麦の海に沈む果実 恩田陸 [読書]
恩田陸は「ゴシック・ロマン」を書きたかったそうです。
エッセイ「小説以外」の文章によると
ゴシック・ロマンという言葉を知ったのは、
愛読していた少女漫画雑誌でだった。
私の記憶によれば、
「運命に導かれ、辺境のお屋敷やお城にやってきたヒロインが、
謎めいた恐ろしい出来事に遭遇する話」と説明されていた。
<中略>
子供の頃から愛していた念願のゴシック・ロマンを、
自分の小説の中でやればよいではないか!
かくて、私は「麦の海に沈む果実」を書いた。
隔絶された寄宿学校。
そこに編入してきた美少女。
謎めいた美少年たち。怪しい校長。
パーティーとお茶会。不吉な伝説。そして殺人事件。
わはははは、どうだ!
こんなところ絶対に存在しないけど、これが私のゴシック・ロマンだぞ!
「IN POCKET」もうひとつのあとがき「麦の海に沈む果実」
図書館の二階の張り出し窓、その縦長の窓に座っている黎二。
鋭い横顔のライン、きちんとしめられていたことのないシャツの襟。
理瀬は黎二を「僧侶か殉教者のような潔癖さがある。」と思う。
「あなたは、最後まで私のことを守ってくれた」
この悲劇的な境遇にいる少年が印象に残ります。
図書館の張り出し窓といったら「トーマの心臓」を思い出す。
本の間にひっそりと挟まれていたメモ。
憂理という名前のルームメイトも出てきます。
ゴシック・ロマンのイメージは成功しています。
「光も影もない。ここはやはり三月の国なのよ。出会いと別れの国。
それ以外の何者でもない」
全体を謎めいた鬱屈した空気が覆っています。
夜中に読んでいるとドキドキしました。
恩田陸は残酷な仕打ちを平然と描きますね。そこがちょっと苦手。
理瀬の人物像は、なかなか「黄昏の百合の骨」の理瀬とは結びつきません。
登場人物のエピソードは、細かく繋がっているので、
こちらから先に読んだほうがいいのかな?
ヨハンはあまり私の趣味ではないです・・・
よくあるキャラだと思ってしまった
装幀と章ごとの扉に添えられている
北見隆さんの絵が素晴らしいです。
謎の校長は、三上博史をイメージしてしまった・・・
彼は大柄ではないけれど
miyuco さん、こんばんは
仰るように「トーマの心臓」や「ポーの一族」のギムナジウムを連想させるような、少女マンガを地でいったような作品ですね。その独特の雰囲気が面白かったです。

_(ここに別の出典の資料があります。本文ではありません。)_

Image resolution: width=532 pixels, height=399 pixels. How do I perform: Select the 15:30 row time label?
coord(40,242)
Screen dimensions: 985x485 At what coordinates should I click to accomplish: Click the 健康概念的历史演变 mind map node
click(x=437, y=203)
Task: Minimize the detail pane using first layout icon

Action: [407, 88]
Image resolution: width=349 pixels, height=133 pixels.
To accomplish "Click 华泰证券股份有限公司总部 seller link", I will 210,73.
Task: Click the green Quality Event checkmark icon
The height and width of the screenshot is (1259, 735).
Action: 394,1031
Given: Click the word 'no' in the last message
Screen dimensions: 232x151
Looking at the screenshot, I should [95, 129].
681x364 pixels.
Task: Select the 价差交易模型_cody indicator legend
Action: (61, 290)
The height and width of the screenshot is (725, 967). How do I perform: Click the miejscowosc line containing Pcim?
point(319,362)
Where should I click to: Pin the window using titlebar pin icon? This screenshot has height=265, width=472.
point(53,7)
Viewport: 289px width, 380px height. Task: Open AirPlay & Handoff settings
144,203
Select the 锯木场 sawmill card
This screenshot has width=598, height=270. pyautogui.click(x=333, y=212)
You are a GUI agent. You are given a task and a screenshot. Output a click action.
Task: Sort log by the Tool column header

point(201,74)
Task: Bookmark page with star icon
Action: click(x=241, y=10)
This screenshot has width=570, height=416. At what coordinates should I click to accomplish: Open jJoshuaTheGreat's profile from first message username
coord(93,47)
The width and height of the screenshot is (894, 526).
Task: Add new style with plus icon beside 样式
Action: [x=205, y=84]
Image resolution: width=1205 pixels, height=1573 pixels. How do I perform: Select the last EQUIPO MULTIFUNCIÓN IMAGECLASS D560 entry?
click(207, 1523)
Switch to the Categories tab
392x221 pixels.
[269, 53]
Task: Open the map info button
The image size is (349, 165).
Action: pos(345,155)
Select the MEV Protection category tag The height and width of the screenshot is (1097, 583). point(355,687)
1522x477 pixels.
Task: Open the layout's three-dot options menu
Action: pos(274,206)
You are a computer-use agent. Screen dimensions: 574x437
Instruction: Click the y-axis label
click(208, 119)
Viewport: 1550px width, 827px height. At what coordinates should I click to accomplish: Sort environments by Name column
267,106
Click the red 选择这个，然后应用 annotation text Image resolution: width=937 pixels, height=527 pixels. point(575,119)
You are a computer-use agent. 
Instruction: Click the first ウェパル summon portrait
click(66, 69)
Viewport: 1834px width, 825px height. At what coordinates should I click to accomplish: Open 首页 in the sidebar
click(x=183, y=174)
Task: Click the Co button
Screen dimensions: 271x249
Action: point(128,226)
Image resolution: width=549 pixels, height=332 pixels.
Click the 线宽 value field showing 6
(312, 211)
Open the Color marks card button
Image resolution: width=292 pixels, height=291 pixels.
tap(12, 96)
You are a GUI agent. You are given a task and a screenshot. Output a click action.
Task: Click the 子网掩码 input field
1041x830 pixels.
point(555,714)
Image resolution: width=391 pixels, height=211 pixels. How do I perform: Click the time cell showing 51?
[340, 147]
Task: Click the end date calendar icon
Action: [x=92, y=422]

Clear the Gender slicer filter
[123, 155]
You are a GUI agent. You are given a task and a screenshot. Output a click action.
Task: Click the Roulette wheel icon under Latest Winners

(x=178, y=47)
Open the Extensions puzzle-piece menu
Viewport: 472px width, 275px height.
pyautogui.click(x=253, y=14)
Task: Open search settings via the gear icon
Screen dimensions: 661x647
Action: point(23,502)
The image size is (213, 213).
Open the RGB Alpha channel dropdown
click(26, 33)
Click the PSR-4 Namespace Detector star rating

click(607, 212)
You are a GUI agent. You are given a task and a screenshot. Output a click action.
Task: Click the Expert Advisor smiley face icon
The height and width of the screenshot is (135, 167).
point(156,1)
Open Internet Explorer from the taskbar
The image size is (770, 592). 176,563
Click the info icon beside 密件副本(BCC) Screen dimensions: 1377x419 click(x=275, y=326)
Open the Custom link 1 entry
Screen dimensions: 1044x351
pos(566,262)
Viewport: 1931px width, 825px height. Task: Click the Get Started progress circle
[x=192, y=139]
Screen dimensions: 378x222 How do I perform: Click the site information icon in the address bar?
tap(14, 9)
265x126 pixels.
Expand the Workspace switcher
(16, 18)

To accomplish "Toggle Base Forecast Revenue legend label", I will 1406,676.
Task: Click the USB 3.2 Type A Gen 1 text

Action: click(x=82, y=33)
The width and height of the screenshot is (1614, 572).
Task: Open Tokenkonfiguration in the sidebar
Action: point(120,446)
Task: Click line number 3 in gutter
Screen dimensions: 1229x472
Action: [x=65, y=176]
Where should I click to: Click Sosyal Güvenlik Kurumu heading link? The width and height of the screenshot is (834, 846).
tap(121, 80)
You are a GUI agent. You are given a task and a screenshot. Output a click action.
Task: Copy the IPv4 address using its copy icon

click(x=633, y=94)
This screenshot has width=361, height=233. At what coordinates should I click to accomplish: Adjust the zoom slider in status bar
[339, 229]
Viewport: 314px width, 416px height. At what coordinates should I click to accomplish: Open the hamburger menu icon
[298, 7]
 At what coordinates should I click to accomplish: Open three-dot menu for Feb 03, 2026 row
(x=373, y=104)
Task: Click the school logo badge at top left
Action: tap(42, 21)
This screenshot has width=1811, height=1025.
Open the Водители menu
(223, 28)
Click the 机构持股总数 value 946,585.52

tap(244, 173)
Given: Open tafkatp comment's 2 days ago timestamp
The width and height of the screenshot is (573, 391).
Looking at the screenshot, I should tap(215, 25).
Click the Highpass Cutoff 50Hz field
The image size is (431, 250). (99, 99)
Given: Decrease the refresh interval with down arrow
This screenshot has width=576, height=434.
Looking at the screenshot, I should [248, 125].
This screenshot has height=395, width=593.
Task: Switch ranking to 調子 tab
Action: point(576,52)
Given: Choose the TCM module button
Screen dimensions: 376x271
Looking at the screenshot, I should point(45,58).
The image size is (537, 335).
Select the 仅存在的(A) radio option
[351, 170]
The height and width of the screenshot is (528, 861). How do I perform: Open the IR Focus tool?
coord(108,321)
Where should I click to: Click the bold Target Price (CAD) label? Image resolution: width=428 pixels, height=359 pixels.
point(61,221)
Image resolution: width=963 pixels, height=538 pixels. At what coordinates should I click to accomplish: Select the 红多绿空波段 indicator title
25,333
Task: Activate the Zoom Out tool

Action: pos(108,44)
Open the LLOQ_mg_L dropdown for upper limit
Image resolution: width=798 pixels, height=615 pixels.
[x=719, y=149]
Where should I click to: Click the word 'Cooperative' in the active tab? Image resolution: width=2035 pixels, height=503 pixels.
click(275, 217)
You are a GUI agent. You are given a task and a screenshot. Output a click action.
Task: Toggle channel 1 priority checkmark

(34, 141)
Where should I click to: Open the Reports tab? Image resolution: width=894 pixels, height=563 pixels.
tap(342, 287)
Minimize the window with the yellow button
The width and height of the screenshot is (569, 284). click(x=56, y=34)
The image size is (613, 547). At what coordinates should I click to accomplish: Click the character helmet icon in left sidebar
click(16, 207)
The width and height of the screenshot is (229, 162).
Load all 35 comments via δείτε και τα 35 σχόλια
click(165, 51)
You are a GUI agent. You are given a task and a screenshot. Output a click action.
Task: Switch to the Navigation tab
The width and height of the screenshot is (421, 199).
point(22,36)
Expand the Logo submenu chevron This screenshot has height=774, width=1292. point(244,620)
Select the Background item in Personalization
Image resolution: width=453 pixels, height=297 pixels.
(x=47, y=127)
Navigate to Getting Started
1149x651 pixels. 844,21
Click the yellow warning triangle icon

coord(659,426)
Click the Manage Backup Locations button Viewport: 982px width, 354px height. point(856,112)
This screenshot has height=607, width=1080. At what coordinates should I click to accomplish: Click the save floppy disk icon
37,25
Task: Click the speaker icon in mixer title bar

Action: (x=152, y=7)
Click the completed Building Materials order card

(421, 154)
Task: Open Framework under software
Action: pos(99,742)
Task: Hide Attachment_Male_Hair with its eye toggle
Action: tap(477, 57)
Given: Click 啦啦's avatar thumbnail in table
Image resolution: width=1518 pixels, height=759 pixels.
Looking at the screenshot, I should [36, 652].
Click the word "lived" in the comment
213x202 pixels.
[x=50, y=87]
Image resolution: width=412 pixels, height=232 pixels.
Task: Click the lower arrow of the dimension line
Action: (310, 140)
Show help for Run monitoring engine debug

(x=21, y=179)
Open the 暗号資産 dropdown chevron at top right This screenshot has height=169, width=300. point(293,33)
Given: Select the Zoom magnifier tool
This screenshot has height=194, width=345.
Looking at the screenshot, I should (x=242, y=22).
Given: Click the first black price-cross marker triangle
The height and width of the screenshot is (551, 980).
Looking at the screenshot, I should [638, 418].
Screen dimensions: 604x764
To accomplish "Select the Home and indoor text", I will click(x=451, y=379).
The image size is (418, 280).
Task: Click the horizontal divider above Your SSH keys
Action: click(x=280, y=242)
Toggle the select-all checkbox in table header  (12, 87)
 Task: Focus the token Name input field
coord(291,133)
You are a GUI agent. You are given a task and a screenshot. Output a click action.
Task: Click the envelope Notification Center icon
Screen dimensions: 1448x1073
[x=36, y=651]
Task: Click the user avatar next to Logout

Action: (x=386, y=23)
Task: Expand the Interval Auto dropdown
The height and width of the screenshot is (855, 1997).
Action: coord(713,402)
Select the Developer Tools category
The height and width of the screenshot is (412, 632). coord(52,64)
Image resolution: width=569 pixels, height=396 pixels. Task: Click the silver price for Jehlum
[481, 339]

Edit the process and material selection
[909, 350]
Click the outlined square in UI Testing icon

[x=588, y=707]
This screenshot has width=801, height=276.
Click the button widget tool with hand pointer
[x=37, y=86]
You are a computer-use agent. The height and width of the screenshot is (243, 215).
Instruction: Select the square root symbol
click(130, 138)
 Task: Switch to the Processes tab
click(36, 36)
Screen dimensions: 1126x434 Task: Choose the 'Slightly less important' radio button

僕は、「三月は深き紅の淵を」、「麦の海に沈む果実」までは読みましたが、「黄昏の百合の骨」はまだ読んでいません。機会があったら読んでみたいと思います。
by (2005-09-02 20:36)
lapisさん、恩田陸まで読んでいらっしゃるのですか!
ブログを拝見していても想像できなかった・・・ビックリ(失礼ですね。申し訳ありません(。>_<。) 「黄昏の百合の骨」はちょっとう~んという感じかもしれません。
いま、「三月は深き紅の淵を」を読んでいるところです。
彼女は多作なのでまだ当分楽しめそうです。嬉しい。
コメントありがとうございます。